Austria focuses on the housing question. The starting point is a housing crisis spreading across Europe and around the world. Rents are rising to unbelievable levels, highly questionable property policies are spreading, municipal housing is disappearing, neighborhoods are being rented out to tourists, and speculative vacancies have become the norm. For a large portion of the population, living in cities is no longer sustainable. Today, housing is treated as a tradable commodity. The question is: What stance will architecture take on this?
Exploring practices, spaces, and rules in current developments in the area of urban coexistence, Vienna is taking a pioneering role in the question of affordable housing for all.

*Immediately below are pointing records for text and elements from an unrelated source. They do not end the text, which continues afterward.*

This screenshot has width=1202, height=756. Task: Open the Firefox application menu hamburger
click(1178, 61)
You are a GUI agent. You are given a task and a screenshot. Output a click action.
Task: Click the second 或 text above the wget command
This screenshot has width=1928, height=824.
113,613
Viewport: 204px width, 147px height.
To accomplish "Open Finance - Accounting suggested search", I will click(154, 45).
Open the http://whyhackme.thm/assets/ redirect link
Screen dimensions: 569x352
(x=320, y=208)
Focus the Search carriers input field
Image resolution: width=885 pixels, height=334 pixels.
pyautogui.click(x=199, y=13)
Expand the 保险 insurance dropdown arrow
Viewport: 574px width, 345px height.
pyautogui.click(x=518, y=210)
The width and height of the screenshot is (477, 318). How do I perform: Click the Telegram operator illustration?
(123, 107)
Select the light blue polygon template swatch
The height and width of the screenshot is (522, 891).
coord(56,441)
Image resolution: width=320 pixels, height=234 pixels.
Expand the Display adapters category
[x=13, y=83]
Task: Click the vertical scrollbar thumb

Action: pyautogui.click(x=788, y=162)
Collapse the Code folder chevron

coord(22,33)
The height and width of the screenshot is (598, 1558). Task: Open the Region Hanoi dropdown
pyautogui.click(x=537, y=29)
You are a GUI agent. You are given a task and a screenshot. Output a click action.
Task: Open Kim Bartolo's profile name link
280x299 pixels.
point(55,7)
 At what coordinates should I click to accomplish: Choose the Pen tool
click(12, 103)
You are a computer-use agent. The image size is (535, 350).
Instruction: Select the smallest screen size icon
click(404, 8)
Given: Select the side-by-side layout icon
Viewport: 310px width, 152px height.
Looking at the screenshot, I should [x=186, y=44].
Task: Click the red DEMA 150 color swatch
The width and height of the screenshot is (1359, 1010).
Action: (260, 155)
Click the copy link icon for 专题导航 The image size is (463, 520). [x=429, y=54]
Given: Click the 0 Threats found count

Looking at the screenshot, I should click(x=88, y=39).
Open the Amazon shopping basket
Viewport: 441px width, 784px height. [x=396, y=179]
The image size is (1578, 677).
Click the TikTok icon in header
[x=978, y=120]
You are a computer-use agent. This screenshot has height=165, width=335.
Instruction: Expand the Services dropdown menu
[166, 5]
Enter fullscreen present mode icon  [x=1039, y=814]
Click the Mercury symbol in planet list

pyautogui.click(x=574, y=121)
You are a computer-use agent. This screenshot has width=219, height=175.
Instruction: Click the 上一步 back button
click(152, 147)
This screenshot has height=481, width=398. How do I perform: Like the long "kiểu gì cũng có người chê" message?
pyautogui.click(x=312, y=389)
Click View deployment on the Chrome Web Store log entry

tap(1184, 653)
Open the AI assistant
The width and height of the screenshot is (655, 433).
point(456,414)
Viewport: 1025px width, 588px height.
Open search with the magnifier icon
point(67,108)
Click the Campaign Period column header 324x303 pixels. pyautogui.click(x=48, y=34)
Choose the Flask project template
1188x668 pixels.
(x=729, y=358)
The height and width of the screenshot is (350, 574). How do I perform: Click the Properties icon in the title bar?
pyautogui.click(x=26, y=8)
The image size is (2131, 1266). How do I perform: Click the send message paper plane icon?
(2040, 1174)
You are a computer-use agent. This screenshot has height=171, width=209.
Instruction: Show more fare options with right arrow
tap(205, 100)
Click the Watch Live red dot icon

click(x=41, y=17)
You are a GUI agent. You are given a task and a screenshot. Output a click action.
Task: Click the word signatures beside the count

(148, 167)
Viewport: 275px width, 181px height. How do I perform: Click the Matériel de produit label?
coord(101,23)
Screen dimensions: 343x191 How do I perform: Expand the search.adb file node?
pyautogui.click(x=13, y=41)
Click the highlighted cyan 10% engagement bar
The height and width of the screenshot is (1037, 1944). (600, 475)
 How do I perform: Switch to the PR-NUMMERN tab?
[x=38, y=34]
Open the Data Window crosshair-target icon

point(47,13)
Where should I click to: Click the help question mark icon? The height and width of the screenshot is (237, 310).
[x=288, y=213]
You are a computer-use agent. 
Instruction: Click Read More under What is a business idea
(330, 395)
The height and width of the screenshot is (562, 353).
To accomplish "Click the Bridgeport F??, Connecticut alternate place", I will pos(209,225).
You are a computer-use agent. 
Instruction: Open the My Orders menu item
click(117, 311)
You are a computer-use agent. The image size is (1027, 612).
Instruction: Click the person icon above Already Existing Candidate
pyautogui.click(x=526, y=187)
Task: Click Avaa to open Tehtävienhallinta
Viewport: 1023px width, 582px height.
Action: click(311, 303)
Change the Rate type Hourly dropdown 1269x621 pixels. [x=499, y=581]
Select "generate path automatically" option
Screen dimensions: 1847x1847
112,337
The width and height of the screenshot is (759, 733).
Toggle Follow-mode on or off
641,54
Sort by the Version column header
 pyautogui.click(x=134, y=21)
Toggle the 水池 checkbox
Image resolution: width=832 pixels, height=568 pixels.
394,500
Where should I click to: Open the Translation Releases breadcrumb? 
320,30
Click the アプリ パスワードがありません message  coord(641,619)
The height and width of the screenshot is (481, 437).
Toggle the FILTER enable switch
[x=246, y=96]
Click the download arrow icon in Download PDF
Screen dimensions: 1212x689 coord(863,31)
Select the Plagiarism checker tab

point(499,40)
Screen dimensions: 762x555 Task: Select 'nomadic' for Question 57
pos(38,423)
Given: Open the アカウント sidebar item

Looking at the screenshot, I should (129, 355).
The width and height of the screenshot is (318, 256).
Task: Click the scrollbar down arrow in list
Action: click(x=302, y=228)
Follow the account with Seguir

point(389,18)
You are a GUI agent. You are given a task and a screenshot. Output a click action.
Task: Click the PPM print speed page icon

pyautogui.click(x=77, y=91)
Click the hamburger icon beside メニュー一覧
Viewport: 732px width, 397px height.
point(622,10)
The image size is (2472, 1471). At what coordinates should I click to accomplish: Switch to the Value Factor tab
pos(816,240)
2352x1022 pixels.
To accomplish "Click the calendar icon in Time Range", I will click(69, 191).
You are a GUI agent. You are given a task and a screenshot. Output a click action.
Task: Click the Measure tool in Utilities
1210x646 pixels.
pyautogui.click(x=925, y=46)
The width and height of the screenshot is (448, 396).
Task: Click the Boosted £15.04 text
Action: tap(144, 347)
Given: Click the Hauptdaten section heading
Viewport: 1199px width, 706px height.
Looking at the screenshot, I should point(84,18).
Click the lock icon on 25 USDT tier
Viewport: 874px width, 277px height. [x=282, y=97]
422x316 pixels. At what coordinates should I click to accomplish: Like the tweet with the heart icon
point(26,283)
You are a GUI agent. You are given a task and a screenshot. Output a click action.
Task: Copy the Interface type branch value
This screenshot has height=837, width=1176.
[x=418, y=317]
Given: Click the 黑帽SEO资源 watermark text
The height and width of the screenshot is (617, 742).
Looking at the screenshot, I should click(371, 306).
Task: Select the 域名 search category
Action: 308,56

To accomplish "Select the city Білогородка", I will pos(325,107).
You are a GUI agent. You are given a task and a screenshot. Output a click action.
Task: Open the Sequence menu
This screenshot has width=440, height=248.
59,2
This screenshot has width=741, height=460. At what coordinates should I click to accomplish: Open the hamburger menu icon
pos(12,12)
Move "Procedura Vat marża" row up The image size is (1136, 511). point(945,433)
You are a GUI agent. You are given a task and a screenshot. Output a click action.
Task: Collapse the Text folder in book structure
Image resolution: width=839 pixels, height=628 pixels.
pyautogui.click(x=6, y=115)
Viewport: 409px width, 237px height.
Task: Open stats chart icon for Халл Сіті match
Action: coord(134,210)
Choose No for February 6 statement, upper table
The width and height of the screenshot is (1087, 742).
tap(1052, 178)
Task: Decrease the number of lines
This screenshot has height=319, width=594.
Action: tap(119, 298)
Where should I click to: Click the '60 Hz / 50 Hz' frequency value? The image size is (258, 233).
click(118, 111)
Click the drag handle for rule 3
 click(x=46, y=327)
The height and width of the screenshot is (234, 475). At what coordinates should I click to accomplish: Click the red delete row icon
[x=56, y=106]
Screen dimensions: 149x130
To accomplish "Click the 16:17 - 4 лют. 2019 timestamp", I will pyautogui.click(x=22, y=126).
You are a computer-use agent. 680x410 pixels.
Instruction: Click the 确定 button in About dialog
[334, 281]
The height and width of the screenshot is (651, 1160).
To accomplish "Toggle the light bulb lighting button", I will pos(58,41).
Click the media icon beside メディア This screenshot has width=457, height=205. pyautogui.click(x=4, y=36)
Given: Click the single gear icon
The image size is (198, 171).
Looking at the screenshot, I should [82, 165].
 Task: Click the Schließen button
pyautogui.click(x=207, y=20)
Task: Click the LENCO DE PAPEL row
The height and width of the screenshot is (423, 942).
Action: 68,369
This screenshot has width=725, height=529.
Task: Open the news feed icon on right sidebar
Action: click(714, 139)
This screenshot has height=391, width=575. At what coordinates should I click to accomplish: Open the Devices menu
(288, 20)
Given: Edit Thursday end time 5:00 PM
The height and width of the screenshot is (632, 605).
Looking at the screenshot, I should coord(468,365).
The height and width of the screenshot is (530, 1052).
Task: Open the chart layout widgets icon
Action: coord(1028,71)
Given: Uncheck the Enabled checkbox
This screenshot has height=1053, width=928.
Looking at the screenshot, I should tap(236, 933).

Both cities, Vienna and Rome, demonstrate different forms of ‘intelligens’ in improving the social and economic efficiency of living in capital cities. Vienna is a city that cares: in a top-down process, the municipality ensures that everyone seeking affordable housing can get it. Rome is the city of ruins, where hard-won, bottom-up processes create informal living spaces with often astonishing forms of self-organization. The Viennese system provides security; the Roman system fosters a reactive and creative civil society. In both cities, innovative ways of living are generated. Overlaying the two systems, we can imagine a new level of cooperation between planners and inhabitants, which could inform future urban strategies for unusual, inclusive, affordable, and climate-friendly forms of communal living.


Cities can and should be places of reconciliation, where not just a privileged minority but everyone has access to affordable, high-quality living. The dialogue between Vienna’s planned, public residential buildings and Rome’s improvised, often spontaneous architecture encourages interdisciplinary collaboration that can provide a climate-friendly, socially just housing model for any city.
AUSTRALIA: THE FEELING OF HOME

Commissioner: Australian Institute of Architects
Exhibitors: Michael Mossman, Emily McDaniel, Jack Gillmer-Lilley, Kaylie Salvatori, Clarence Slockee, Bradley Kerr, Elle Davidson
What does home mean to all around us? Humans and nonhumans, emotional and non-emotional. Do we all have a place where we belong?



Home is where we live, where we love, and where we maintain deep relationships with those closest to us and those who have come from afar. Home is a place of refuge, protection, and memory. Home is where dreams and aspirations live, and where the heart belongs — a place that resonates with these qualities, sharing them with the world. Home is our country, our stories, and songlines in our geology. Home is the step we sit on to look at the stars. Home is a place where we can be ourselves, and that which unites us as a collective. It is a place of belonging that cultivates infinite gratitude.